On a molecular level, the onset of Alzheimer, Parkinson, and other neurodegenerative diseases is related to aberrant protein aggregation and amyloid fibril assembly. To devise therapeutic approaches that block or slow down these processes, a detailed biophysical understanding of molecular interactions and structural transitions is required. It is now known that the assembly of pathological amyloid structures involves at least two key events - (1) an initial formation of large, loosely organized multiprotein aggregates and (2) growth of existing amyloid fibrils by addition of individual protein molecules. Both processes play a central role in amyloid-related diseases, but remain poorly understood.

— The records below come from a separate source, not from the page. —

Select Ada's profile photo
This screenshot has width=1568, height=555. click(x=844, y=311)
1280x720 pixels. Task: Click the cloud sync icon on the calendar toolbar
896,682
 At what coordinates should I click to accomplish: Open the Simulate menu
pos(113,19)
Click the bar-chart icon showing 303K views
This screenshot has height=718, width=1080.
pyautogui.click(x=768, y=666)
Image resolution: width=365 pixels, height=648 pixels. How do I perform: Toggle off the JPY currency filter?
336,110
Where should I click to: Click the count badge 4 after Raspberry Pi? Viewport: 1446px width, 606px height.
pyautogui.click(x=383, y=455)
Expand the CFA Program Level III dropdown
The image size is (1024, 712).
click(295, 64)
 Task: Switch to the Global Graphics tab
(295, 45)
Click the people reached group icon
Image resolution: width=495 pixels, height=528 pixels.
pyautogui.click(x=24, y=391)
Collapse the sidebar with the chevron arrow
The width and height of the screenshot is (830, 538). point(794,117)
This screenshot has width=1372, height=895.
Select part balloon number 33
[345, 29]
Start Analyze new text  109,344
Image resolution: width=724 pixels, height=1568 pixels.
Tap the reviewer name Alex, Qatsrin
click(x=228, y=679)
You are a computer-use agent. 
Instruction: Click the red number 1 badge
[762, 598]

Computational modeling and simulations are expected to play an important role in the studies of amyloid assembly.

Assistant professor Dmitri Klimov of the Department of Bioinformatics and Computational Biology is studying the process of assembly of Alzheimers Abeta peptides into amyloid fibrils using molecular dynamics simulations and all-atom modeling. The goal of his research is (i) to probe the formation of Abeta oligomers, (ii) to simulate deposition of Abeta peptides on pre-existing Alzheimers fibrils, (iii) and to investigate the function of molecular inhibitors to fibril growth.

Molecular dynamics simulations of amyloid assembly are computational intensive and at a minimum must span nano- to microsecond timescales. As a result they critically depend on advanced sampling algorithms and powerful parallel computing resources. The SGI supercomputer installed at George Mason University provides a unique opportunity to extend simulations of Abeta amyloid formation to new, previously inaccessible timescales. Ultimately, simulations of amyloid assembly and growth are expected to assist in development of new therapeutic strategies against Alzheimers disease.